A nefarious Soviet agent with access to an S-band transmitter, comparable digital encoding methods, and a big antenna could send to the lunar module the codes for the key sequence
VERB 40 NOUN 22 ENTER
which would reset the inertial references and cause the spacecraft to lose its orientation. Or a well-timed
VERB 34 ENTER 64 ENTER
would stop the program controlling the LM's descent. (However, for some critical programs such as P63, a watchdog restarts it.) Or if you wanted to be really frakkin' devious:
VERB 21 NOUN 02 ENTER 00413 ENTER +00001 ENTER
This insidious bit of mischief tells the lunar module that it has landed (it honestly has no other way of knowing), thereby inhibiting engine firings, RCS activities, etc.

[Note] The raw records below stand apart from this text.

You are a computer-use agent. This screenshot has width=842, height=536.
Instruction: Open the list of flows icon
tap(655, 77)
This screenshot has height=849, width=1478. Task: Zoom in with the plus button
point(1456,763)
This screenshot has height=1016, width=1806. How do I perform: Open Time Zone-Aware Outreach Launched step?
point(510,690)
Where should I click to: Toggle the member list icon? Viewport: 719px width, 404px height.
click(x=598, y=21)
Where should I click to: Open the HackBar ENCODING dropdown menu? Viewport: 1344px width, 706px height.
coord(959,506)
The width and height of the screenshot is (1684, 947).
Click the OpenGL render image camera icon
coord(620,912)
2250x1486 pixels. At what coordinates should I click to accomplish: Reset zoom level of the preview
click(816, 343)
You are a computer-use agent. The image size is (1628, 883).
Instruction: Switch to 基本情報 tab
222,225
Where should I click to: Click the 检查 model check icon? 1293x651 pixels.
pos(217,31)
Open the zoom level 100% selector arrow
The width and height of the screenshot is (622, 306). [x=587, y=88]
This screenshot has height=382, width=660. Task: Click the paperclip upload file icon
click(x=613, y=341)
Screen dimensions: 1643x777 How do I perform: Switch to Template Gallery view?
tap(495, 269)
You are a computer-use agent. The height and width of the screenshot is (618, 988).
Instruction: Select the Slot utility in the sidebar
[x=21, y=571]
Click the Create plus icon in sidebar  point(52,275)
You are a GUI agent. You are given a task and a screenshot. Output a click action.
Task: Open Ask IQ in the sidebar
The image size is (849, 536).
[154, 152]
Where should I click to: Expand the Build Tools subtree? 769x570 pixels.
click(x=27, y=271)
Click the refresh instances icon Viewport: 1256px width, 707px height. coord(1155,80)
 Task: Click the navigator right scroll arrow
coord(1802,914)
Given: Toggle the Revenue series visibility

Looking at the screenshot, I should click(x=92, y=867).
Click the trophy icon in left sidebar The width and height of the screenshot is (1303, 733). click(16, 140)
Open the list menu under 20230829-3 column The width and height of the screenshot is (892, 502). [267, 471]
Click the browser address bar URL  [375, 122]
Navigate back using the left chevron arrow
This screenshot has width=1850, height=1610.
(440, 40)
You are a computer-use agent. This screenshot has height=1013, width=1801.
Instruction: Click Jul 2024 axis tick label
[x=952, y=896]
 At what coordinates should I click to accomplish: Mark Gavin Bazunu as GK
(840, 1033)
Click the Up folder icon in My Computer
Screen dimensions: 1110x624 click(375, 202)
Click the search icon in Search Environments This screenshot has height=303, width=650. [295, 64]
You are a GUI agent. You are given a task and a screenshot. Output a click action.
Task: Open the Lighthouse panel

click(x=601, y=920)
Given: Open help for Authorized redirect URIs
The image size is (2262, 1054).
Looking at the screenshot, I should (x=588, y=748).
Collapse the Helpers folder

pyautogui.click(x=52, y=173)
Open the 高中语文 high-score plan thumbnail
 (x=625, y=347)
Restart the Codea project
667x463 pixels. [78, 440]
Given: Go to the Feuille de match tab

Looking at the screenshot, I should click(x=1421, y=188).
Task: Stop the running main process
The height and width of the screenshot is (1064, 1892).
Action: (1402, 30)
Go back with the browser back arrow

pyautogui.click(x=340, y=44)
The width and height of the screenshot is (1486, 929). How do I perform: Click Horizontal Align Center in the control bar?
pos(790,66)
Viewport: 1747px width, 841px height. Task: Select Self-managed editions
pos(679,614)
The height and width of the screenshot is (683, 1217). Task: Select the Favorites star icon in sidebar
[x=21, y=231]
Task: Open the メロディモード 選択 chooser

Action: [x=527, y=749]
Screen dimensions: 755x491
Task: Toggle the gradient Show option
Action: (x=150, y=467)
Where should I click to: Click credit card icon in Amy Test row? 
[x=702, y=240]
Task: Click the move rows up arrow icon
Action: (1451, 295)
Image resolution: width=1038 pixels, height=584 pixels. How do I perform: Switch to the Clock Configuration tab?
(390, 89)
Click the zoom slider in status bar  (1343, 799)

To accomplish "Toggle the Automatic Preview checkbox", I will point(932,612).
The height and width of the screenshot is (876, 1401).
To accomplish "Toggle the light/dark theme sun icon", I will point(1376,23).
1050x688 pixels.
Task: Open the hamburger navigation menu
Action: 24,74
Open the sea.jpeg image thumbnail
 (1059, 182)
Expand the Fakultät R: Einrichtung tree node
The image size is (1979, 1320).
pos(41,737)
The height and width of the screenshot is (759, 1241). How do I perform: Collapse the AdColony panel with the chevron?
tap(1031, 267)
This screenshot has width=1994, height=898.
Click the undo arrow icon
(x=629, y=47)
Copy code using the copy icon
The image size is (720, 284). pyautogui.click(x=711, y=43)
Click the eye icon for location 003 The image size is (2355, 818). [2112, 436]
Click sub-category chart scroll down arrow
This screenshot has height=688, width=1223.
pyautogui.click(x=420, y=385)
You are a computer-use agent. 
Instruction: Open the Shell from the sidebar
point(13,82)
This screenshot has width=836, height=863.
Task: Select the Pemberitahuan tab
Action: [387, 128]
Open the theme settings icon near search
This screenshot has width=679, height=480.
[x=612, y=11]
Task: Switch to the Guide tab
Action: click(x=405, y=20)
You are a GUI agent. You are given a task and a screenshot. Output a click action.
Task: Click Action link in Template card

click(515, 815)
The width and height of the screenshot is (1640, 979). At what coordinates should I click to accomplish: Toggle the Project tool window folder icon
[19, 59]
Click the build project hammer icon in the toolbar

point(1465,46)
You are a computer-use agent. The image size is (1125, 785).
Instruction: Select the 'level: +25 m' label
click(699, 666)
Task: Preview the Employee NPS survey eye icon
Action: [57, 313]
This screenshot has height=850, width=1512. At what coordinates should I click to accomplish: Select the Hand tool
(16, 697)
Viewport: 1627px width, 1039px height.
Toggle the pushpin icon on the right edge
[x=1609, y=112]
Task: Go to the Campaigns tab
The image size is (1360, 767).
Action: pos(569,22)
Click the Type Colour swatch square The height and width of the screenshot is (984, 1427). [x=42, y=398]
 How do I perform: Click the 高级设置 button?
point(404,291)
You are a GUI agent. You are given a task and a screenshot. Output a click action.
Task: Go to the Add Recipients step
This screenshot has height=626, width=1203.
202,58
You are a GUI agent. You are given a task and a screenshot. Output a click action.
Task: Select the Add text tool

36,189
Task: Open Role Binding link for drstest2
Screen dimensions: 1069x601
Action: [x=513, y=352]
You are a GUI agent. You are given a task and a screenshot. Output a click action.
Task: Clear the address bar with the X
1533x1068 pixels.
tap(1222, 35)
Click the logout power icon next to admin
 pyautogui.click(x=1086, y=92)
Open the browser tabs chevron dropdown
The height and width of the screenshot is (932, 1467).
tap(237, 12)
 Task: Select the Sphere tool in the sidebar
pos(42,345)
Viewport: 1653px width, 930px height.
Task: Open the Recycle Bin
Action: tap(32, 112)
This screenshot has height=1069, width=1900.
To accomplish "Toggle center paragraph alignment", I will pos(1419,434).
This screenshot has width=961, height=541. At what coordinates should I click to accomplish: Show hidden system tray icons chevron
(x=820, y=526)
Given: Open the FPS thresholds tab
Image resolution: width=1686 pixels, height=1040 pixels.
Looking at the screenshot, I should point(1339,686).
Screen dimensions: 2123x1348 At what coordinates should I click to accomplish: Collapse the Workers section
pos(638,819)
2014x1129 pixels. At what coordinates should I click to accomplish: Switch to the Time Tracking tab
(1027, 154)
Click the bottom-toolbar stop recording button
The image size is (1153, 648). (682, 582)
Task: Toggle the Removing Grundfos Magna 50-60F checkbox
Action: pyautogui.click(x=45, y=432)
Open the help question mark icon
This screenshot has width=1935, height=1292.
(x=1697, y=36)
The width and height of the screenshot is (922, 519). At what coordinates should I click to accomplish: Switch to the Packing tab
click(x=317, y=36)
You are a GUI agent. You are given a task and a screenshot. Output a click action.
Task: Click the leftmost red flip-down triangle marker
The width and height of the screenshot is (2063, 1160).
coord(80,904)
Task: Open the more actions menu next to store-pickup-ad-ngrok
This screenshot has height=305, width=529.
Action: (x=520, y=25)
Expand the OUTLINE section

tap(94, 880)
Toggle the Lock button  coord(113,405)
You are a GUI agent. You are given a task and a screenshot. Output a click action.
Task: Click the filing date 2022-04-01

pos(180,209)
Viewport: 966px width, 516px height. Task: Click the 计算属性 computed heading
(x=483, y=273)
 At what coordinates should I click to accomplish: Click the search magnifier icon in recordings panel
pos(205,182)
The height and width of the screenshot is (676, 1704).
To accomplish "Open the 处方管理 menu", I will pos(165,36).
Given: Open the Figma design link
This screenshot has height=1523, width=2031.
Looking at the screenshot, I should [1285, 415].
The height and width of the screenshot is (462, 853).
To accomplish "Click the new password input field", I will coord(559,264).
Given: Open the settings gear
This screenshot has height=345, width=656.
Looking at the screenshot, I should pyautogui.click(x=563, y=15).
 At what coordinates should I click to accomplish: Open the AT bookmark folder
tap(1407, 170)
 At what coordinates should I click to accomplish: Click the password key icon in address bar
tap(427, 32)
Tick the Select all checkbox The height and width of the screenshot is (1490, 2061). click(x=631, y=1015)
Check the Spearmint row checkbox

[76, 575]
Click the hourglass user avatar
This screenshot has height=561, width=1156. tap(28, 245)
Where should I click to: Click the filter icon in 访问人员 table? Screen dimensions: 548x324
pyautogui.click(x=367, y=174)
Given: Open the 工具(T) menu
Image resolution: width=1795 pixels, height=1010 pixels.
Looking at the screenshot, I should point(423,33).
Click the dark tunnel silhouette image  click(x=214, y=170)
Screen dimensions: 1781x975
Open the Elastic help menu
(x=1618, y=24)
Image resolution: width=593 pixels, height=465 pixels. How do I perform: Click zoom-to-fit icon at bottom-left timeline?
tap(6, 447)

Not something you want to do in flight. Basically certain functions of the lunar module would just go dead and the astronauts probably wouldn't be able to figure out why in time. But on the post-landing audio when you hear Buzz Aldrin say, "Four-thirteen is in," he's confirming to Armstrong that he has "safed" the spacecraft after a successful landing. That's when you're supposed to use that command.
But here's the safety pin. The pilots had to
agree to allow ground control via this method. They have to reach over to the communications control panel and switch the UPLINK TELEMETRY mode switch to ACCEPT. Unless the switch is in that position, the computer will not accept keystroke codes from the ground. And typically the switch was not in that position.
When was that ever used?
Well, on Apollo 14 they discovered that the computer believed the ABORT button was being pressed. The button, among other things, set a bit in the computer memory that several computer programs consulted to determine what they should do. The pilots determined that the switch itself was faulty -- by setting the computer to display the contents of that memory location and tapping the control panel until the bit cleared to zero. Likely a blob of solder was trapped in the switch body and was floating about inside making intermittent contact.
So to keep that faulty switch from spuriously signaling an abort, Don Eyles (the software guru at MIT who basically programmed the whole lunar module) figured out within a couple of hours how to patch the software to ignore the button unless the pilots also took additional action. Then, before the spacecraft went behind the Moon and lost radio contact, uploaded the new program by means of keystroke commands that "poked" the new machine instructions into an unused piece of erasable memory and told the computer to use that instead. To do that, Ed Mitchell in the LM had to flip the switch to let Eyles do that from the ground. Otherwise the communications decoders on the LM would have been prevented from loading those keystroke codes into PINBALL's input buffer.
The rest is history.
So while it was theoretically possible to sabotage the Apollo spacecraft, it was impractical and politically inadvisable. Space law at the time was basically maritime law. The Apollo spacecraft were officially US-flagged vessels operating on the "high seas." As sovereign vessels on the high seas, sabotaging them would effectively be, under international law, an act either of piracy or of war. The desire of the Soviet Union to do that would be commensurate to their desire to attack a U.S. Navy warship.
The current incarnation of the MSFN and Deep Space networks allow for encryption.
Thank you, JayUtah. Should show Randi what he's missing.